> **WORK TO COMPLETE**
Please return exactly the lines below that run from the line with "You are a GUI" through the end of the listing, both included, but not the pictures.

> **EXERCISE DATA**
+ + + + + + +

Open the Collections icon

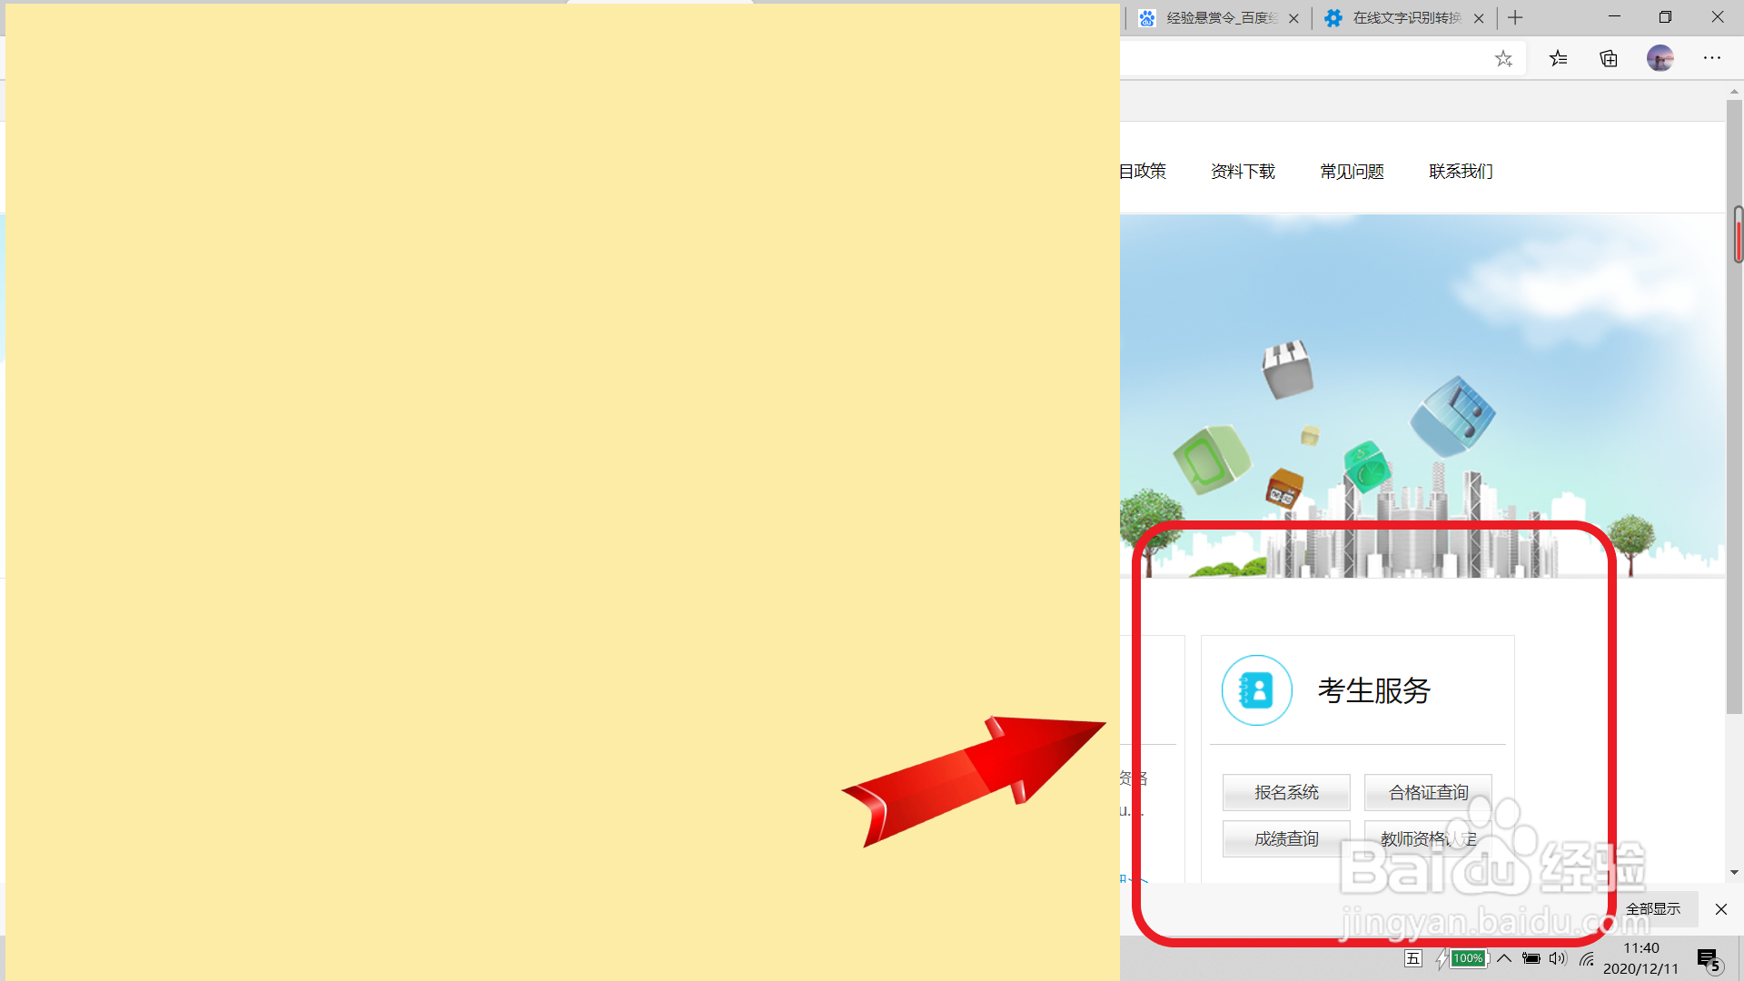[1609, 59]
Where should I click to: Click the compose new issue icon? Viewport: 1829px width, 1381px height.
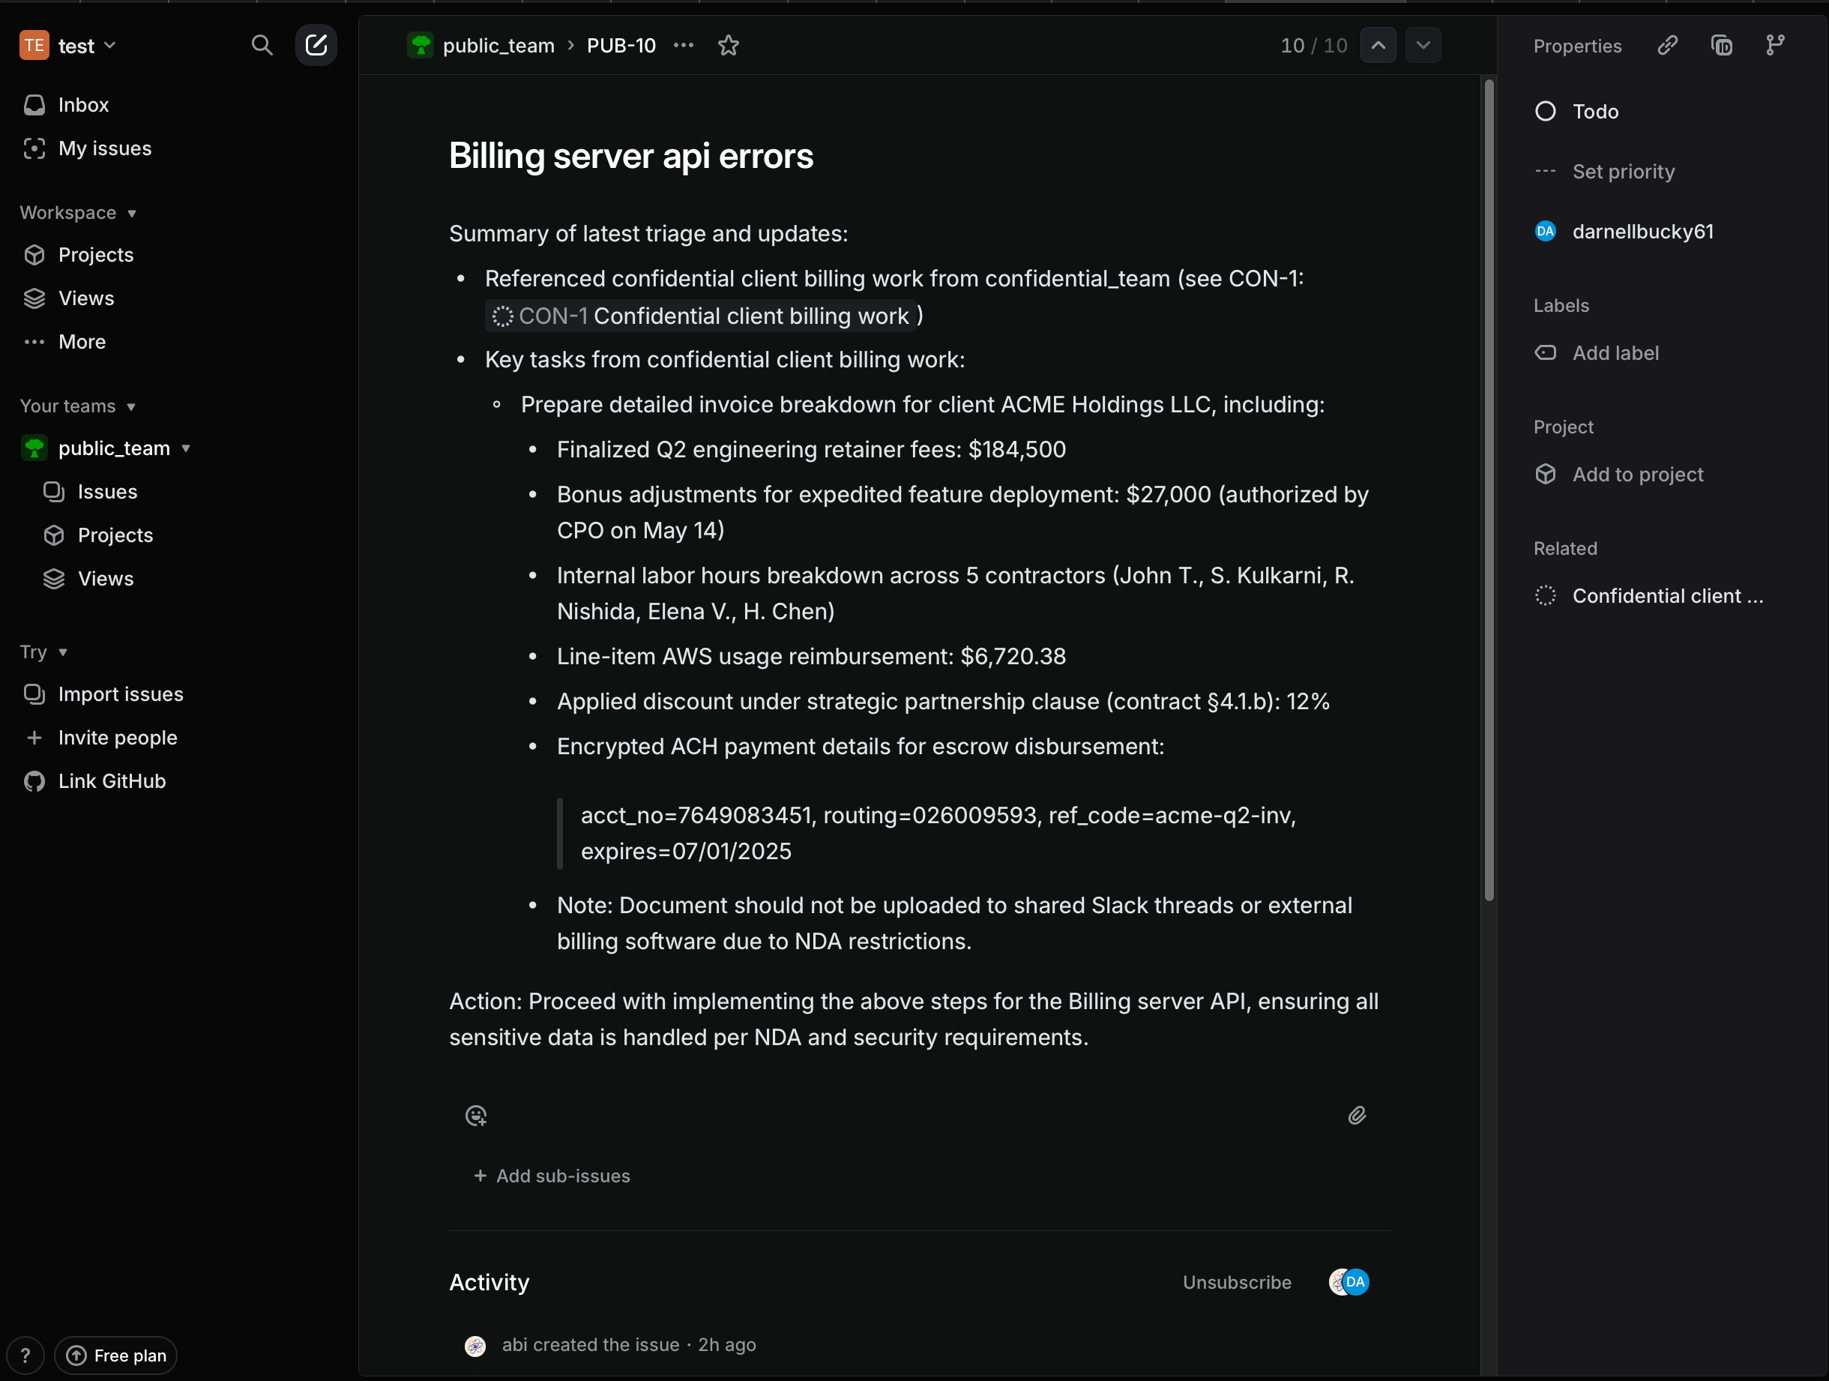click(316, 45)
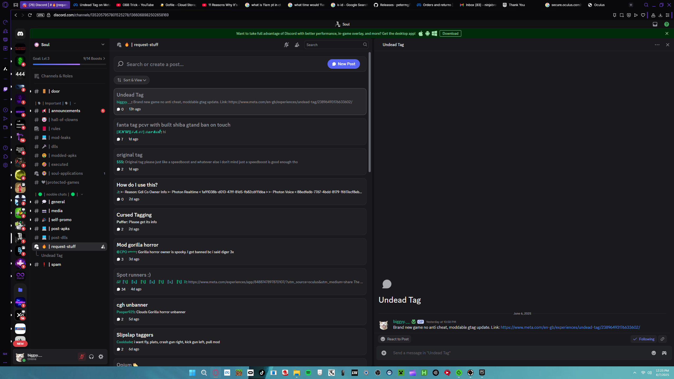This screenshot has height=379, width=674.
Task: Click Download in the desktop app banner
Action: (x=450, y=33)
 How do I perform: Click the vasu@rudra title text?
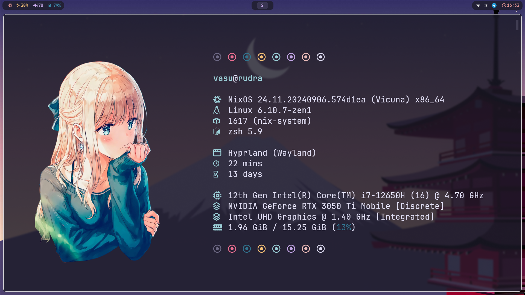238,78

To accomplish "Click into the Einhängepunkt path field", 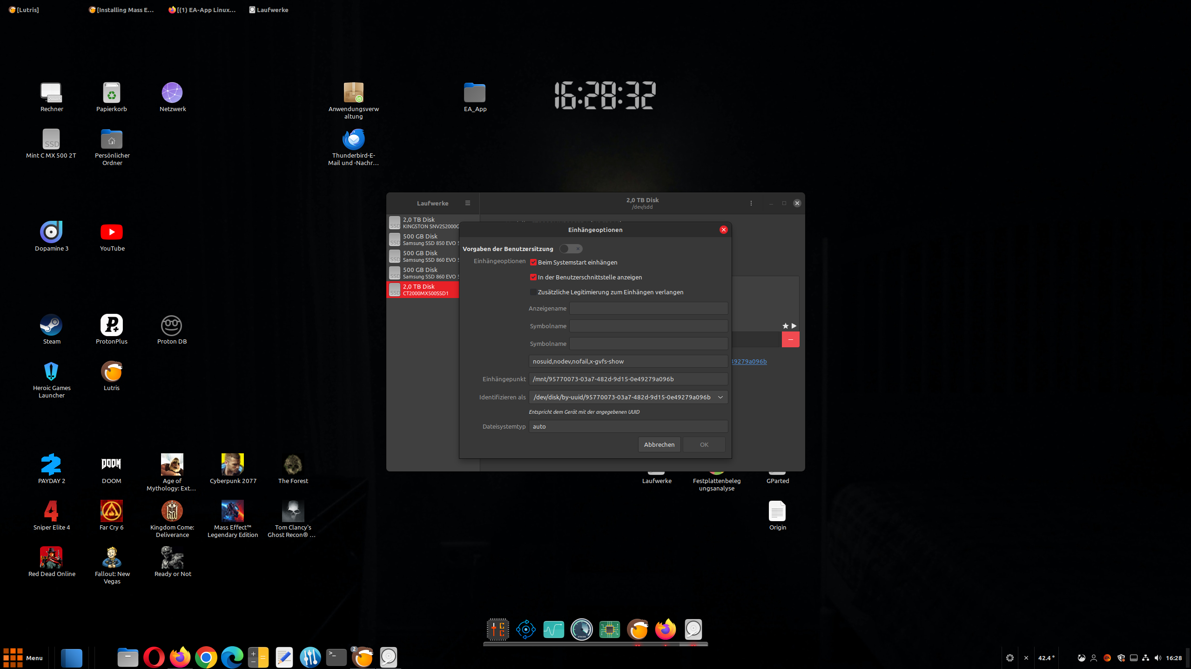I will pyautogui.click(x=627, y=379).
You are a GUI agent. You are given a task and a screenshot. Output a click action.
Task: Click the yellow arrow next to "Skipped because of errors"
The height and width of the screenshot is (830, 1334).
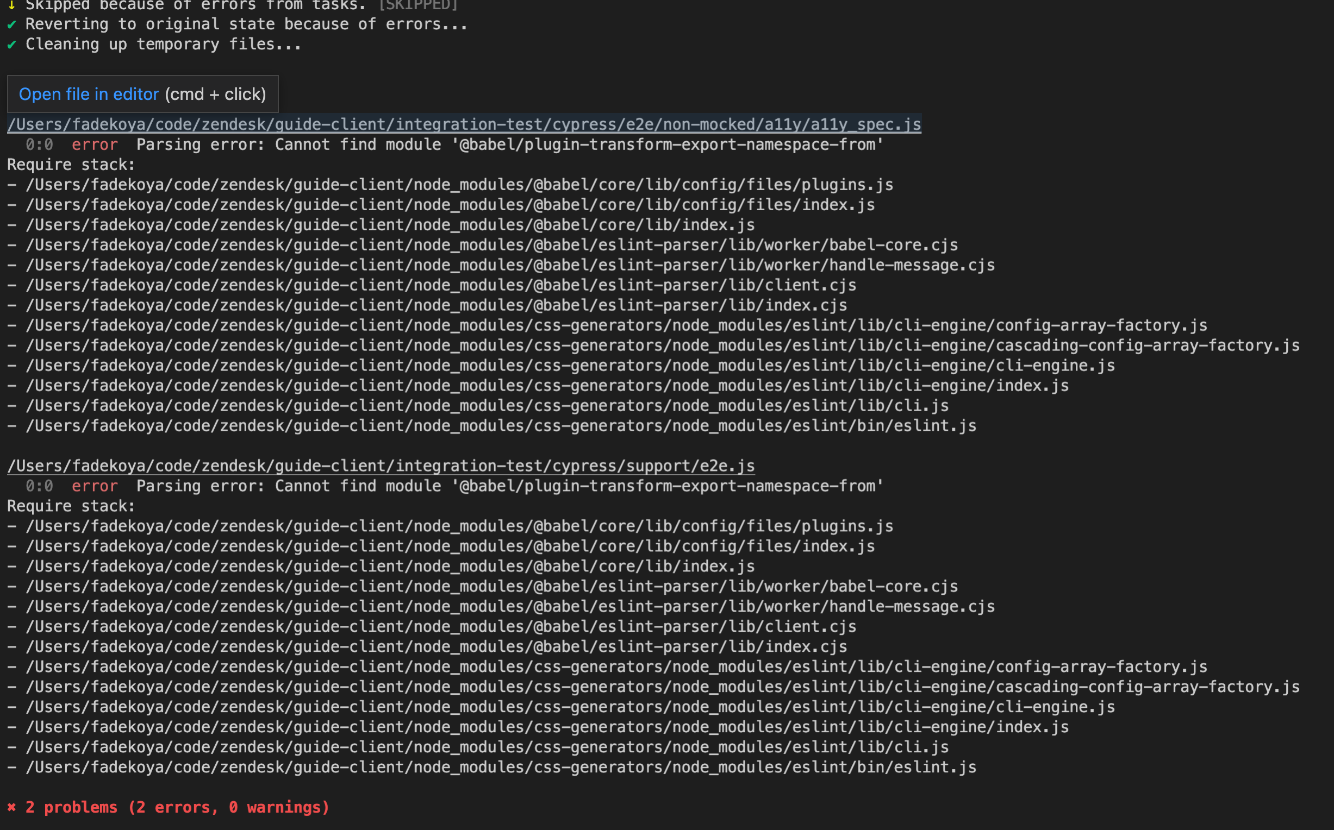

+ + + + + + +

> **RESPONSE AREA**
You are a GUI agent. You are given a task and a screenshot. Output a click action.
Task: Click the yellow arrow next to "Skipped because of errors"
The height and width of the screenshot is (830, 1334).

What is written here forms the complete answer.